»»

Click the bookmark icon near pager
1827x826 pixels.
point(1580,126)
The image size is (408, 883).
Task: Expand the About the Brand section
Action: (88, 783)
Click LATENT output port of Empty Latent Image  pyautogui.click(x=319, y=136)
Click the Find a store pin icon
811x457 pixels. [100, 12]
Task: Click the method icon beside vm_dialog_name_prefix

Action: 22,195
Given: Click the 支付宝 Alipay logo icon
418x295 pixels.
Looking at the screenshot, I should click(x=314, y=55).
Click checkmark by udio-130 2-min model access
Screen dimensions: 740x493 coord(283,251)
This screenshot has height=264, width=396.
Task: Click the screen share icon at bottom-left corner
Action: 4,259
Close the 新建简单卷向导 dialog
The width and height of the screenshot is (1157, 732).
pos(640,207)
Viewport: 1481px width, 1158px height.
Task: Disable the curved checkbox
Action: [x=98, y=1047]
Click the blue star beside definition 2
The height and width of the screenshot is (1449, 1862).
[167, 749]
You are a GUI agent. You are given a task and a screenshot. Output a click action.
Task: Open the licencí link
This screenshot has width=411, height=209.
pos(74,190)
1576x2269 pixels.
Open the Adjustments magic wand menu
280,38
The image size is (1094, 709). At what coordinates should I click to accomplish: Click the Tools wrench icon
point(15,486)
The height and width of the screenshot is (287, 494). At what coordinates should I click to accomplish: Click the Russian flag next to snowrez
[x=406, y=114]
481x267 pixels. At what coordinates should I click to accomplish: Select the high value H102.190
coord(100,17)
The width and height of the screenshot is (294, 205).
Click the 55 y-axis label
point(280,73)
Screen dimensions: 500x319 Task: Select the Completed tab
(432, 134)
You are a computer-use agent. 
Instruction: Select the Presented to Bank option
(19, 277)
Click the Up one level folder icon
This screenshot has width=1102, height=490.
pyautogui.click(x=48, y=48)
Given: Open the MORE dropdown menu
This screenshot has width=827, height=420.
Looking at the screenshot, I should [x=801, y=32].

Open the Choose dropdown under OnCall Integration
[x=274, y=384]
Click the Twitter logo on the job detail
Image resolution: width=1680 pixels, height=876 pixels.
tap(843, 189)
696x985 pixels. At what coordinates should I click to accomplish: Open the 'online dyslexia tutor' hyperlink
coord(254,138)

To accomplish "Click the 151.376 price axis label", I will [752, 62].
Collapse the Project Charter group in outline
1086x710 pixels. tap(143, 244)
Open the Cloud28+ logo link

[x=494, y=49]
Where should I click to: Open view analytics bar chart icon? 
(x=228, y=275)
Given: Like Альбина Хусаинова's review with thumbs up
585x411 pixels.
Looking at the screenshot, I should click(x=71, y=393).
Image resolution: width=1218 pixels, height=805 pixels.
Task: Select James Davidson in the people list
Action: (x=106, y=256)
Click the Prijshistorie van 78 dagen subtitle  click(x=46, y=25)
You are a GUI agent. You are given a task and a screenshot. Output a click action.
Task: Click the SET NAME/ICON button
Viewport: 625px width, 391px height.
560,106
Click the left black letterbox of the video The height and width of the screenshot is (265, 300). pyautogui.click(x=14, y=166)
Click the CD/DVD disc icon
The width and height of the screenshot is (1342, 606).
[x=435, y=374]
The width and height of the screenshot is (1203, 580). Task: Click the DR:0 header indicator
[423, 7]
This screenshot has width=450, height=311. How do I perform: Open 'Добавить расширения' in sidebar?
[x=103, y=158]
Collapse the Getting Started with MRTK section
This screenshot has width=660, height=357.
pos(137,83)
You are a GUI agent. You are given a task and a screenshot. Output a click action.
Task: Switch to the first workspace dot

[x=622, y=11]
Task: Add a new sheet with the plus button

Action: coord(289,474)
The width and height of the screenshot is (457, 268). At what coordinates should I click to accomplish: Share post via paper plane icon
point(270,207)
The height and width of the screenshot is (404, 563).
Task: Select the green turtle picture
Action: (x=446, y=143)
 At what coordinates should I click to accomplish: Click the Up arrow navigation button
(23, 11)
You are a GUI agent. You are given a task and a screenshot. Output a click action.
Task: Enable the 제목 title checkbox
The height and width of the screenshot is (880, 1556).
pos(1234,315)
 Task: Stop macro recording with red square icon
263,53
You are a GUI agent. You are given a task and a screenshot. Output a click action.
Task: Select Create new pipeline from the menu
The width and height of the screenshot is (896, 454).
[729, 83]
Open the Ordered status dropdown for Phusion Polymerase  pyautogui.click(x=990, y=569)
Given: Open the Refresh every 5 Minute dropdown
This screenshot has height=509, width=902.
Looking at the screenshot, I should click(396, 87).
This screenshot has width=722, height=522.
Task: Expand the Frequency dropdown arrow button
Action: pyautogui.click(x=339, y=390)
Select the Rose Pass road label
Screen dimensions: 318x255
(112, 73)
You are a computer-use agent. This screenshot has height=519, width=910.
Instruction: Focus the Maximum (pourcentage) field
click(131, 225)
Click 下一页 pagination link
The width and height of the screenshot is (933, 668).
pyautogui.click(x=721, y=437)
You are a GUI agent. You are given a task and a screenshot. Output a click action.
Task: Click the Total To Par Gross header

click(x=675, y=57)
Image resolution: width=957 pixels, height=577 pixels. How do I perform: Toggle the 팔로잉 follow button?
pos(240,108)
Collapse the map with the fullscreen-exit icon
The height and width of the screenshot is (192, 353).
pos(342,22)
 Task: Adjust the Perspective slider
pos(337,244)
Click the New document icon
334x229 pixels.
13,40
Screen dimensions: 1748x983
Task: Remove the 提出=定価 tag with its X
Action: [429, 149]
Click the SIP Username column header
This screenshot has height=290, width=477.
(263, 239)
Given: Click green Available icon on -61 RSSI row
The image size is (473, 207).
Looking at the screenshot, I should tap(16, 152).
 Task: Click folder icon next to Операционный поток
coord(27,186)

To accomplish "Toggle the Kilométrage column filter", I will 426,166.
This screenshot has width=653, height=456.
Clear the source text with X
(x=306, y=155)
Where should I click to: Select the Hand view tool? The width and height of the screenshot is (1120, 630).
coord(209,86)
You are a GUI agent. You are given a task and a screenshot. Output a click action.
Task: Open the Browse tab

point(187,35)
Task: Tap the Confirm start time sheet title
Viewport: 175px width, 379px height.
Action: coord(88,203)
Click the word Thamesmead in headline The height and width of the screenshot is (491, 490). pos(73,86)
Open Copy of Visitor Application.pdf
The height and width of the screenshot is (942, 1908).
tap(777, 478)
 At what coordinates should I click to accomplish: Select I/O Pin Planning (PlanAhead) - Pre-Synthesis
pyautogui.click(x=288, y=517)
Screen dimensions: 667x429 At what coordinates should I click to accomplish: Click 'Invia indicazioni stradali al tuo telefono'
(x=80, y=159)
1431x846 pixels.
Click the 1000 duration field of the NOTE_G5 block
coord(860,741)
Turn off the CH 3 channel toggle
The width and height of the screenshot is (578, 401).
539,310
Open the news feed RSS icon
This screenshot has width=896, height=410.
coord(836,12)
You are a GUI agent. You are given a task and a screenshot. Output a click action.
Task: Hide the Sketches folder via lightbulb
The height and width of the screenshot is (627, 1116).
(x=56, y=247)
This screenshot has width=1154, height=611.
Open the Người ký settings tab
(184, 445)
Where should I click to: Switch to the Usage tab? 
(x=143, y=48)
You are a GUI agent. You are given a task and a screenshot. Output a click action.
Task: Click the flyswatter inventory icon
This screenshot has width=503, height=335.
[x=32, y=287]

««

__Goal of the exercise__. Present all of the items above as a numbered list, omitting any blank lines.

__Output for this exercise__.
1. Click the bookmark icon near pager
2. 1827x826 pixels.
3. point(1580,126)
4. The image size is (408, 883).
5. Task: Expand the About the Brand section
6. Action: (88, 783)
7. Click LATENT output port of Empty Latent Image  pyautogui.click(x=319, y=136)
8. Click the Find a store pin icon
9. 811x457 pixels. [100, 12]
10. Task: Click the method icon beside vm_dialog_name_prefix
11. Action: 22,195
12. Given: Click the 支付宝 Alipay logo icon
13. 418x295 pixels.
14. Looking at the screenshot, I should click(x=314, y=55).
15. Click checkmark by udio-130 2-min model access
16. Screen dimensions: 740x493 coord(283,251)
17. This screenshot has height=264, width=396.
18. Task: Click the screen share icon at bottom-left corner
19. Action: 4,259
20. Close the 新建简单卷向导 dialog
21. The width and height of the screenshot is (1157, 732).
22. pos(640,207)
23. Viewport: 1481px width, 1158px height.
24. Task: Disable the curved checkbox
25. Action: [x=98, y=1047]
26. Click the blue star beside definition 2
27. The height and width of the screenshot is (1449, 1862).
28. [167, 749]
29. You are a GUI agent. You are given a task and a screenshot. Output a click action.
30. Task: Open the licencí link
31. This screenshot has width=411, height=209.
32. pos(74,190)
33. 1576x2269 pixels.
34. Open the Adjustments magic wand menu
35. 280,38
36. The image size is (1094, 709). At what coordinates should I click to accomplish: Click the Tools wrench icon
37. point(15,486)
38. The height and width of the screenshot is (287, 494). At what coordinates should I click to accomplish: Click the Russian flag next to snowrez
39. [x=406, y=114]
40. 481x267 pixels. At what coordinates should I click to accomplish: Select the high value H102.190
41. coord(100,17)
42. The width and height of the screenshot is (294, 205).
43. Click the 55 y-axis label
44. point(280,73)
45. Screen dimensions: 500x319 Task: Select the Completed tab
46. (432, 134)
47. You are a computer-use agent. 
48. Instruction: Select the Presented to Bank option
49. (19, 277)
50. Click the Up one level folder icon
51. This screenshot has width=1102, height=490.
52. pyautogui.click(x=48, y=48)
53. Given: Open the MORE dropdown menu
54. This screenshot has width=827, height=420.
55. Looking at the screenshot, I should [x=801, y=32].
56. Open the Choose dropdown under OnCall Integration
57. [x=274, y=384]
58. Click the Twitter logo on the job detail
59. Image resolution: width=1680 pixels, height=876 pixels.
60. tap(843, 189)
61. 696x985 pixels. At what coordinates should I click to accomplish: Open the 'online dyslexia tutor' hyperlink
62. coord(254,138)
63. To accomplish "Click the 151.376 price axis label", I will [752, 62].
64. Collapse the Project Charter group in outline
65. 1086x710 pixels. tap(143, 244)
66. Open the Cloud28+ logo link
67. [x=494, y=49]
68. Where should I click to: Open view analytics bar chart icon? 
69. (x=228, y=275)
70. Given: Like Альбина Хусаинова's review with thumbs up
71. 585x411 pixels.
72. Looking at the screenshot, I should click(x=71, y=393).
73. Image resolution: width=1218 pixels, height=805 pixels.
74. Task: Select James Davidson in the people list
75. Action: (x=106, y=256)
76. Click the Prijshistorie van 78 dagen subtitle  click(x=46, y=25)
77. You are a GUI agent. You are given a task and a screenshot. Output a click action.
78. Task: Click the SET NAME/ICON button
79. Viewport: 625px width, 391px height.
80. 560,106
81. Click the left black letterbox of the video The height and width of the screenshot is (265, 300). pyautogui.click(x=14, y=166)
82. Click the CD/DVD disc icon
83. The width and height of the screenshot is (1342, 606).
84. [x=435, y=374]
85. The width and height of the screenshot is (1203, 580). Task: Click the DR:0 header indicator
86. [423, 7]
87. This screenshot has width=450, height=311. How do I perform: Open 'Добавить расширения' in sidebar?
88. [x=103, y=158]
89. Collapse the Getting Started with MRTK section
90. This screenshot has width=660, height=357.
91. pos(137,83)
92. You are a GUI agent. You are given a task and a screenshot. Output a click action.
93. Task: Switch to the first workspace dot
94. [x=622, y=11]
95. Task: Add a new sheet with the plus button
96. Action: coord(289,474)
97. The width and height of the screenshot is (457, 268). At what coordinates should I click to accomplish: Share post via paper plane icon
98. point(270,207)
99. The height and width of the screenshot is (404, 563).
100. Task: Select the green turtle picture
101. Action: (x=446, y=143)
102.  At what coordinates should I click to accomplish: Click the Up arrow navigation button
103. (23, 11)
104. You are a GUI agent. You are given a task and a screenshot. Output a click action.
105. Task: Enable the 제목 title checkbox
106. The height and width of the screenshot is (880, 1556).
107. pos(1234,315)
108.  Task: Stop macro recording with red square icon
109. 263,53
110. You are a GUI agent. You are given a task and a screenshot. Output a click action.
111. Task: Select Create new pipeline from the menu
112. The width and height of the screenshot is (896, 454).
113. [729, 83]
114. Open the Ordered status dropdown for Phusion Polymerase  pyautogui.click(x=990, y=569)
115. Given: Open the Refresh every 5 Minute dropdown
116. This screenshot has height=509, width=902.
117. Looking at the screenshot, I should click(396, 87).
118. This screenshot has width=722, height=522.
119. Task: Expand the Frequency dropdown arrow button
120. Action: pyautogui.click(x=339, y=390)
121. Select the Rose Pass road label
122. Screen dimensions: 318x255
123. (112, 73)
124. You are a computer-use agent. This screenshot has height=519, width=910.
125. Instruction: Focus the Maximum (pourcentage) field
126. click(131, 225)
127. Click 下一页 pagination link
128. The width and height of the screenshot is (933, 668).
129. pyautogui.click(x=721, y=437)
130. You are a GUI agent. You are given a task and a screenshot. Output a click action.
131. Task: Click the Total To Par Gross header
132. click(x=675, y=57)
133. Image resolution: width=957 pixels, height=577 pixels. How do I perform: Toggle the 팔로잉 follow button?
134. pos(240,108)
135. Collapse the map with the fullscreen-exit icon
136. The height and width of the screenshot is (192, 353).
137. pos(342,22)
138.  Task: Adjust the Perspective slider
139. pos(337,244)
140. Click the New document icon
141. 334x229 pixels.
142. 13,40
143. Screen dimensions: 1748x983
144. Task: Remove the 提出=定価 tag with its X
145. Action: [429, 149]
146. Click the SIP Username column header
147. This screenshot has height=290, width=477.
148. (263, 239)
149. Given: Click green Available icon on -61 RSSI row
150. The image size is (473, 207).
151. Looking at the screenshot, I should tap(16, 152).
152.  Task: Click folder icon next to Операционный поток
153. coord(27,186)
154. To accomplish "Toggle the Kilométrage column filter", I will 426,166.
155. This screenshot has width=653, height=456.
156. Clear the source text with X
157. (x=306, y=155)
158. Where should I click to: Select the Hand view tool? The width and height of the screenshot is (1120, 630).
159. coord(209,86)
160. You are a GUI agent. You are given a task and a screenshot. Output a click action.
161. Task: Open the Browse tab
162. point(187,35)
163. Task: Tap the Confirm start time sheet title
164. Viewport: 175px width, 379px height.
165. Action: coord(88,203)
166. Click the word Thamesmead in headline The height and width of the screenshot is (491, 490). pos(73,86)
167. Open Copy of Visitor Application.pdf
168. The height and width of the screenshot is (942, 1908).
169. tap(777, 478)
170.  At what coordinates should I click to accomplish: Select I/O Pin Planning (PlanAhead) - Pre-Synthesis
171. pyautogui.click(x=288, y=517)
172. Screen dimensions: 667x429 At what coordinates should I click to accomplish: Click 'Invia indicazioni stradali al tuo telefono'
173. (x=80, y=159)
174. 1431x846 pixels.
175. Click the 1000 duration field of the NOTE_G5 block
176. coord(860,741)
177. Turn off the CH 3 channel toggle
178. The width and height of the screenshot is (578, 401).
179. 539,310
180. Open the news feed RSS icon
181. This screenshot has width=896, height=410.
182. coord(836,12)
183. You are a GUI agent. You are given a task and a screenshot. Output a click action.
184. Task: Hide the Sketches folder via lightbulb
185. The height and width of the screenshot is (627, 1116).
186. (x=56, y=247)
187. This screenshot has width=1154, height=611.
188. Open the Người ký settings tab
189. (184, 445)
190. Where should I click to: Switch to the Usage tab? 
191. (x=143, y=48)
192. You are a GUI agent. You are given a task and a screenshot. Output a click action.
193. Task: Click the flyswatter inventory icon
194. This screenshot has width=503, height=335.
195. [x=32, y=287]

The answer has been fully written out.